Sean era un joven carpintero que vivía en una vieja casa de madera de lo alto del camino forestal que partía de las amontonadas casas de Corte Madera; conducía un viejo trasto, había añadido él solo un porche a la casa para que sirviera de cuarto de jugar a sus hijos, y había elegido una mujer que estaba de acuerdo con él en todos los detalles acerca de cómo disfrutar de la vida con poco dinero. A Sean le gustaba tomarse días libres y dejar el trabajo sólo para subir a la cabaña de la colina, que pertenecía a la finca que tenía arrendada, y pasarse el día meditando y estudiando los sutras budistas y tomando tazas de té y durmiendo la siesta. Su mujer era Christine, una chica muy guapa, con un pelo rubio como la miel que le caía encima de los hombros, que andaba descalza por la casa y el terreno tendiendo la ropa y cociendo su propio pan y pasteles.

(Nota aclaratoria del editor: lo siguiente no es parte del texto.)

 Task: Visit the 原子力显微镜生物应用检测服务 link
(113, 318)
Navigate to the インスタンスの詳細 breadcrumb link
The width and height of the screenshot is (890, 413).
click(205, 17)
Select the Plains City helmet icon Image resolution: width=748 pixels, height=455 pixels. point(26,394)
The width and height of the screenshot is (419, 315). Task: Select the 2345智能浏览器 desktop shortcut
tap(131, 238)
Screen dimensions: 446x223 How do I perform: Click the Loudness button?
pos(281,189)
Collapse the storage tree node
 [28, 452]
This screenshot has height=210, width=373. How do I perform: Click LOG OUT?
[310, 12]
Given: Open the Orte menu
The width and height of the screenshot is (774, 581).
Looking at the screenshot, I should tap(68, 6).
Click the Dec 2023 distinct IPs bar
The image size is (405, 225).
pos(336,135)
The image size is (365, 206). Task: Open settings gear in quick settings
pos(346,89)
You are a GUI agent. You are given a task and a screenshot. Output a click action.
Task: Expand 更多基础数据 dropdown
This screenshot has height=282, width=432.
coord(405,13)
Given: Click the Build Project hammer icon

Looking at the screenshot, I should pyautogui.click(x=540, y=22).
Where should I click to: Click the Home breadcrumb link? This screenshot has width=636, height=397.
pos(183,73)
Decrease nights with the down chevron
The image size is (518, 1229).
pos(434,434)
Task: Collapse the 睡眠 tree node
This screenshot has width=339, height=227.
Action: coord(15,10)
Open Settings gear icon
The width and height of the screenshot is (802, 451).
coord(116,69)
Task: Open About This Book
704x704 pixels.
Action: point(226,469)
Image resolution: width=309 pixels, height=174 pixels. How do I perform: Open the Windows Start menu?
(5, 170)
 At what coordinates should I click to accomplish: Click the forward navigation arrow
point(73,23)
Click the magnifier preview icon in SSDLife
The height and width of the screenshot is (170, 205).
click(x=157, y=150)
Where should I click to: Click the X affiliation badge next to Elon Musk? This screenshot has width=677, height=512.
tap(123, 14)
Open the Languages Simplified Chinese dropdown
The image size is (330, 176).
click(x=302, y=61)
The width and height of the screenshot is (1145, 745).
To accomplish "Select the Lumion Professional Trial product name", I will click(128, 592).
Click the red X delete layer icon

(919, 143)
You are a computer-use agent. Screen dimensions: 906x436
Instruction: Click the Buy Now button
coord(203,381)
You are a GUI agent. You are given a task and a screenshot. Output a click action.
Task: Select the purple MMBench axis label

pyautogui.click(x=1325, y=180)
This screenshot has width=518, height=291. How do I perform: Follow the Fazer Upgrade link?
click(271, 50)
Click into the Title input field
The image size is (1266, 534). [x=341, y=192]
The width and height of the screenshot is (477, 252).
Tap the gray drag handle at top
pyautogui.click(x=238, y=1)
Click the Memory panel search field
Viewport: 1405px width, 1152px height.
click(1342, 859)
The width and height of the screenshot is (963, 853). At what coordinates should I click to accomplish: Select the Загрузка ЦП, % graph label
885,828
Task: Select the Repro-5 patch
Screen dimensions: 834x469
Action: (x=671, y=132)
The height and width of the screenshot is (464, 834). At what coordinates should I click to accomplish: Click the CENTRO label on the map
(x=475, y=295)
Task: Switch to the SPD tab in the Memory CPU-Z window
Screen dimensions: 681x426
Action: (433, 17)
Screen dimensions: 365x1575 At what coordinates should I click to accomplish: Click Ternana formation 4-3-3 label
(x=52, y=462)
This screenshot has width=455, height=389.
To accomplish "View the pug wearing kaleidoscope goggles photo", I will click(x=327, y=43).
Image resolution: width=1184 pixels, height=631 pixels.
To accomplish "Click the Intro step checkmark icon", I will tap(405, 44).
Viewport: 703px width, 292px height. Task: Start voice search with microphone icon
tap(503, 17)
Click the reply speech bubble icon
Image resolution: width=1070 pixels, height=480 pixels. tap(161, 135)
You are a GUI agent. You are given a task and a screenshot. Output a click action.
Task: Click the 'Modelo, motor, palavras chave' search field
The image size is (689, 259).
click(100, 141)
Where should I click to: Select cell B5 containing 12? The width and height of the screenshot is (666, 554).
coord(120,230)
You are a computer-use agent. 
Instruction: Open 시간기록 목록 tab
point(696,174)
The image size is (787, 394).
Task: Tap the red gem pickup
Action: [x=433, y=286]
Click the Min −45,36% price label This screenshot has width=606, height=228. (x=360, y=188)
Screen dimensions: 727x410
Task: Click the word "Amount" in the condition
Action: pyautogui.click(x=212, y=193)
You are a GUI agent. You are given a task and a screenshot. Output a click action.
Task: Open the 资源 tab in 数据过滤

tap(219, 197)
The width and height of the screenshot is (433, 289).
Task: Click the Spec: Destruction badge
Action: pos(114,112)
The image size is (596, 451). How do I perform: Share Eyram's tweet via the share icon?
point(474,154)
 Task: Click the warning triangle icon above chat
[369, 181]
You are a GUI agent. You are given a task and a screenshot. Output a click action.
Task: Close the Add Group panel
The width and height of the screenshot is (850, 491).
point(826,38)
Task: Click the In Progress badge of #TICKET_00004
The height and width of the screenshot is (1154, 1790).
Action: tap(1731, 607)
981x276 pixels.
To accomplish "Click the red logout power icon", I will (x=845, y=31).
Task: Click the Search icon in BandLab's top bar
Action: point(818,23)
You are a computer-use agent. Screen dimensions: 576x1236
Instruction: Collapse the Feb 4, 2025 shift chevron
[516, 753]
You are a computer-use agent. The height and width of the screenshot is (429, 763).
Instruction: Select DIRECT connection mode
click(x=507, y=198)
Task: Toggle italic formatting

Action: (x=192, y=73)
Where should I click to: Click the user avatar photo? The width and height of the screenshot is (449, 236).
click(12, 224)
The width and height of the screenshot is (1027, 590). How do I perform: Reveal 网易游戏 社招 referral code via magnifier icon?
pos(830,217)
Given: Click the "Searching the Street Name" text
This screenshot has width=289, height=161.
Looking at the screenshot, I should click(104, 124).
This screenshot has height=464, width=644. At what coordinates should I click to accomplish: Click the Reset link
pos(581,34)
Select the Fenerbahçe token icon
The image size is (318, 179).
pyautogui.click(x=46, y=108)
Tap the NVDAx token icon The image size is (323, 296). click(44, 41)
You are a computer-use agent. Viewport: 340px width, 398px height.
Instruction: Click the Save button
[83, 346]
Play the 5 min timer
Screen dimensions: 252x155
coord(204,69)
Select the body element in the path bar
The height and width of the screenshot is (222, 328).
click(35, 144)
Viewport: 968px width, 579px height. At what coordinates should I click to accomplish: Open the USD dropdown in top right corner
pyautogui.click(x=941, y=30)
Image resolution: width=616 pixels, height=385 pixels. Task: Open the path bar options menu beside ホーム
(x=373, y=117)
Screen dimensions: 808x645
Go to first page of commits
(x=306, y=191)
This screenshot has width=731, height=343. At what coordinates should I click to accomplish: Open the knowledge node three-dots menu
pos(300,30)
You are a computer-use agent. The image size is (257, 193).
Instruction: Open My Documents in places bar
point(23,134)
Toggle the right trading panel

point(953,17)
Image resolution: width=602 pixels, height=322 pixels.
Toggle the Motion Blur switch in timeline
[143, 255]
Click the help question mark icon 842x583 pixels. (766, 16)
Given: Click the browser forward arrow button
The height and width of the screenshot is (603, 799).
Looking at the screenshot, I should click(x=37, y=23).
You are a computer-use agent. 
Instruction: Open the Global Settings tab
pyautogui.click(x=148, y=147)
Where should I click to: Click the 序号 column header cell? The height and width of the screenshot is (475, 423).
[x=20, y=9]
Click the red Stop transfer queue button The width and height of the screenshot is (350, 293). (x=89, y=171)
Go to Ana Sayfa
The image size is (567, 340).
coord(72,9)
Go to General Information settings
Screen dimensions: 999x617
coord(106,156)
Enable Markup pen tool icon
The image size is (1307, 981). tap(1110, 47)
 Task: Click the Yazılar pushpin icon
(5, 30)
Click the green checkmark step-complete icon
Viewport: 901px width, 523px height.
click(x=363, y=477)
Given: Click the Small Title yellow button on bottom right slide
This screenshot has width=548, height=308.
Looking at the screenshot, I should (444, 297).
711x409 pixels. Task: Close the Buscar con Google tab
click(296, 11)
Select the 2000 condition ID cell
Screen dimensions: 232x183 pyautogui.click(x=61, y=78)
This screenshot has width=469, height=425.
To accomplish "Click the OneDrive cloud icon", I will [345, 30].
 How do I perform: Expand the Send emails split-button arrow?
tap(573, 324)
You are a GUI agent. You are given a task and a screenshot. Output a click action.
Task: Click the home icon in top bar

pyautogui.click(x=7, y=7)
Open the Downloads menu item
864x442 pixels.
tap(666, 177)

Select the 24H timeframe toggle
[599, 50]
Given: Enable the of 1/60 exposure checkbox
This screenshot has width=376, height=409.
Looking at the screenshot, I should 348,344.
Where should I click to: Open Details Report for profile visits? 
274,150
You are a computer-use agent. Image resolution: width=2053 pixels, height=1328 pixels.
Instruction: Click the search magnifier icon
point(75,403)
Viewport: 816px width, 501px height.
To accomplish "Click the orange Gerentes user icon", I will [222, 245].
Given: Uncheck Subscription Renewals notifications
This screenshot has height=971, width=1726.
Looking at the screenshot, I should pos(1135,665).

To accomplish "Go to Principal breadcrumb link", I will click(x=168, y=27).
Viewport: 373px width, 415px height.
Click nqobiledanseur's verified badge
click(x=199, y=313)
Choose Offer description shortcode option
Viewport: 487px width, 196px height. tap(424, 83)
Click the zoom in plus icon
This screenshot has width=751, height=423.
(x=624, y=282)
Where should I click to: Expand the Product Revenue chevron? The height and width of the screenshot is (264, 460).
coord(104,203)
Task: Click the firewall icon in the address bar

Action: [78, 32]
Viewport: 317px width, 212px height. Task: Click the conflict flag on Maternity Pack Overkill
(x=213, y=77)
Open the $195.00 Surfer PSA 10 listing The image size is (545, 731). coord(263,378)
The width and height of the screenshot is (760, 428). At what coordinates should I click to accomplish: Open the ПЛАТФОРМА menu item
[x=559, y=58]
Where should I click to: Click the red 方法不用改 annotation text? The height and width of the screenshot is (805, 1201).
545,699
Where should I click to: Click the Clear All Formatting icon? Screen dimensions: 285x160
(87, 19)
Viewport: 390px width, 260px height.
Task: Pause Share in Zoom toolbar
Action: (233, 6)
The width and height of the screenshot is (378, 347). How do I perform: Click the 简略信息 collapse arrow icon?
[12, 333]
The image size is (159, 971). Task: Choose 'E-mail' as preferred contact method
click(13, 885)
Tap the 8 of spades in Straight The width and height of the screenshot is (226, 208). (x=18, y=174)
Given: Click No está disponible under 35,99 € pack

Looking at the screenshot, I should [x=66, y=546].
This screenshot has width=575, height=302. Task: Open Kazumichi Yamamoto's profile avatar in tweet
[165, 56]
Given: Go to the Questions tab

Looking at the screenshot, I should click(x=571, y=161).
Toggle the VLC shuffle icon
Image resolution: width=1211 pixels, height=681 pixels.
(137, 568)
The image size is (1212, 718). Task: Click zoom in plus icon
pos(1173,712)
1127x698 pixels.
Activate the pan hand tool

Era experta en preparar una comida con nada. El año anterior, Japhy le había regalado por su cumpleaños una bolsa de cinco kilos de harina, y les encantó el regalo. En realidad, Sean era un patriarca de la antigüedad; aunque sólo tenía veintidós años, llevaba una larga barba como la de San José, y entre ella podían vérsele sus blancos dientes de perla cuando sonreía, y brillar sus jóvenes ojos azules. Ya tenían dos hijitas, que también andaban descalzas por la casa y el terreno y empezaban a saber cuidar de sí mismas. La casa de Sean tenía esteras de esparto por el suelo, y también se rogaba al que entraba en ella que se descalzase. Tenía montones de libros y su único lujo era un aparato de alta fidelidad donde ponía su excelente colección de discos indios y de flamenco y de jazz. Tenía hasta discos chinos y japoneses. La mesa para comer era baja, lacada en negro, una mesa de estilo japonés, y para comer en casa de Sean uno no sólo tenía que quedarse en calcetines, también debía sentarse en las esteras como pudiera. Christine era buenísima haciendo sopas y bizcochos deliciosos.